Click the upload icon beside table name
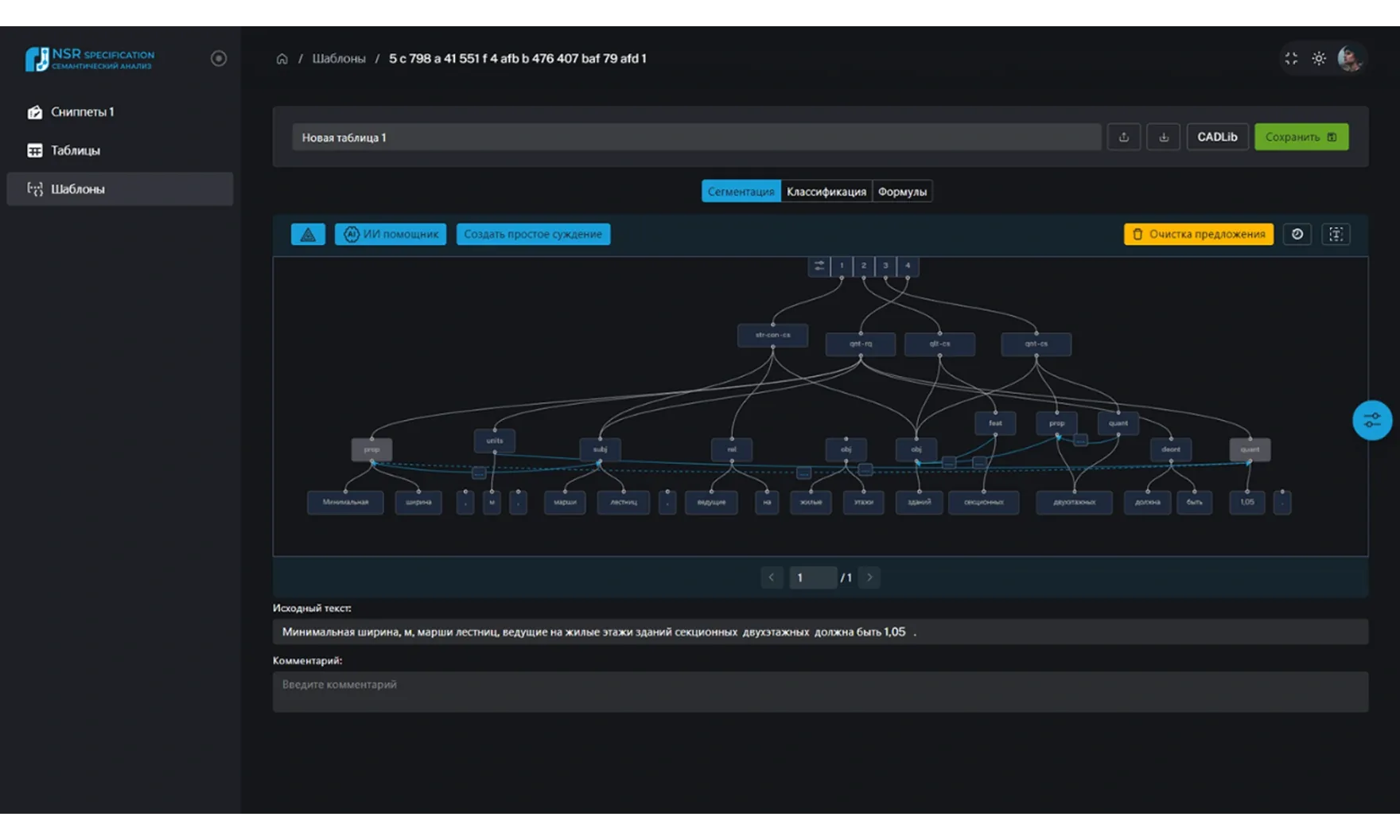The image size is (1400, 840). click(x=1123, y=137)
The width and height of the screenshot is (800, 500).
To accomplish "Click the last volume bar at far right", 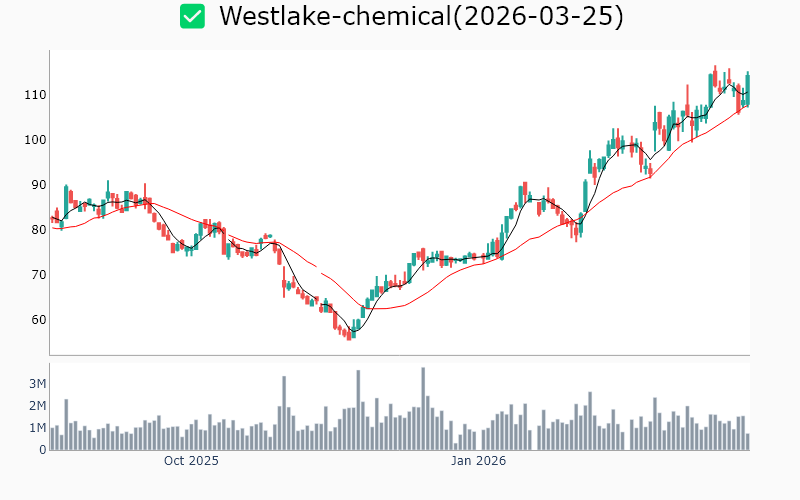I will [747, 441].
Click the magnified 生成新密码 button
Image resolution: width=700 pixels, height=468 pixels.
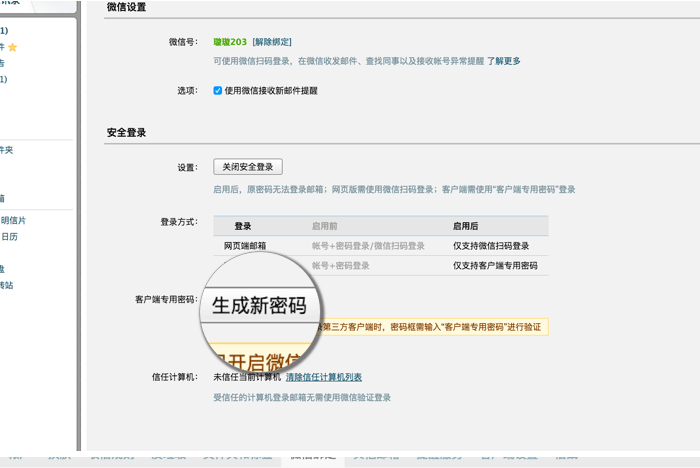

Prompt. Echo the lines from the one containing "Click the magnified 生成新密码 button" through the end of the items, leaving out the pictures.

Result of this task.
Click the magnified 生成新密码 button
Image resolution: width=700 pixels, height=468 pixels.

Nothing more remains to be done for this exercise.